Large language models, currently being associated with the term AI, are certainly the most hyped technology of the current era. However, there is a question that is repeatedly being asked by many business experts recently. That question is: Will AI ever make big money for the Big-Tech?
There may be some postulations that the investments in these AI Technologies were not made to make money (at least initially) but to enhance current products and services. But the pressure is building to start generating some sort of revenue from AI-enabled products and services to start recouping the cost of research and development. But all such efforts are based on the answer to one question: Will the customer be willing to pay the cost?
The customer will happily pay for anything that they perceive will deliver value. The word “perceive” here is very important because, during a period of extreme hype, the customer may perceive that technology will deliver value, blinded by the light from the shiny thing, but it may end up not delivering the perceived value. This applies to the approach most Big-Tech companies are leveraging to make money from their AI investments. That approach is to “enhance” existing products and services leveraging AI. Will the customer happily keep paying additional money for products and services they have been using for decades if it now has additional “AI-enabled” features?
The gist is that if you can show value to the customer, specifically when it comes to existing products and services, the customer may agree to the markup. But herein lies the challenge. The customer has probably been using your products and services for many years and it has integrated into the day-to-day lives of their employees. Any enhancement through AI, unless transformational, if not innovative, will not come across as enhanced value to those used to the product for decades. Or at least enhanced value at a magnitude that justifies a markup. Many software products have come a long way in last three decades. If you compare a 1990s version with a version today, the difference will be beyond stark. However, through hundreds of upgrades and iterations, we did not realize the journey of progress.
Recouping revenue from AI through existing products and services is more challenging than launching entirely new products and services. However, clever and effective marketing may help build the perception of perceived value, allowing a markup that the customer is willing to pay. However, the marketed features need to justify the enhancements.

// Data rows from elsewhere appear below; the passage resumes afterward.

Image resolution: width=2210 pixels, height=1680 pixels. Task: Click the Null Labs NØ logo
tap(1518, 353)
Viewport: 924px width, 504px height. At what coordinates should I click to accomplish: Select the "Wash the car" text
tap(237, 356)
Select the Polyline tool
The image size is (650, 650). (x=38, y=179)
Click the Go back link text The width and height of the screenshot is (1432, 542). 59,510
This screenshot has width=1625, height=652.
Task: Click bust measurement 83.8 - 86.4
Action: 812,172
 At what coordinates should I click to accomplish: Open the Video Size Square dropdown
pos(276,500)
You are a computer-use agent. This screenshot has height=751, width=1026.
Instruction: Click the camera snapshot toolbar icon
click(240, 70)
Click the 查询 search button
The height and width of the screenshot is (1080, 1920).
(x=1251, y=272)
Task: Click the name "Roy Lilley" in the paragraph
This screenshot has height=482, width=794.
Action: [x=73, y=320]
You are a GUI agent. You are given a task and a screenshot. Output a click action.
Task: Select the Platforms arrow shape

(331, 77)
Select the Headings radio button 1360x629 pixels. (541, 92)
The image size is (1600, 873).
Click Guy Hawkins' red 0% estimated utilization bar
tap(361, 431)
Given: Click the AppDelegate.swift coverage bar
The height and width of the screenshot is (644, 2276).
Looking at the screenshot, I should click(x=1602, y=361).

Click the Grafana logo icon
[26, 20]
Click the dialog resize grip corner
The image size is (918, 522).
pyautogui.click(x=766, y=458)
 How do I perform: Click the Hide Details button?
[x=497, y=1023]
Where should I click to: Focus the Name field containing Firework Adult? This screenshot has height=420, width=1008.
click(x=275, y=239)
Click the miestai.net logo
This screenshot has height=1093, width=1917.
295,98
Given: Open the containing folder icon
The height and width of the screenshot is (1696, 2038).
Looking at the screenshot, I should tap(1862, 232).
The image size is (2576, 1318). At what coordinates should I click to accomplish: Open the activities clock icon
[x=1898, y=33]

If you take Samsung’s example, you will find that S24 series sales has eclipsed S23 sales. One of the factors behind this has been the AI features. From form factor to a majority of other features, the S24 series is almost similar to S23 series. What differentiates these, is the Galaxy AI features. Through marketing, Samsung was able to highlight the features and based on the increased sales volume as compared to last year, we can safely assume that customers so perceived value in those AI features. Now in order to maintain the momentum of growth, those features need to deliver as per expectations.
What happens if the value does not meet expectations? You run into the Humane AI pin situation. In case you are not familiar with this product, I suggest you research it. What happened here is that while the sales upon launch were great, considering the high price point, the marketed features promised value for the price point. However, the company has seen unprecedented returns.
Mobile phones are different from business and enterprise software, and so are the expectations. While our phones are becoming an extension of our day-to-day lives, we still do not see them as computers. Hence, any technology on a phone may come across as a transformative feature compared to a computer-based technology. This translates into the fact that our expectation of enhanced value from enterprise and business software is much higher than that from a smartphone.
This perception makes it challenging for technology service providers when they try to recoup benefits. Another way to make revenue from these AI technologies is to offer them to other companies. There are obviously benefits and risks involved in this approach. The risk category involves your partner learning from the technology and then launching their own feature. This is not difficult in today’s era. In that case, you not only lose a source of revenue, but you also end up creating a new competitor. Examples of this are plenty in the hardware world, but it can actually happen more easily in the software world, no matter how tight the contracts are.
So the only robust, short-term, sustainable, and strategic way, if you already have a very good and established portfolio of software solutions, is actually to build significant enhancement through AI in your products and services and couple them with a marketing strategy that effectively establishes the value of those AI-enabled features and functions. The mid-term goal should be to leverage existing expertise to build products and services that come across as distinct and transformational.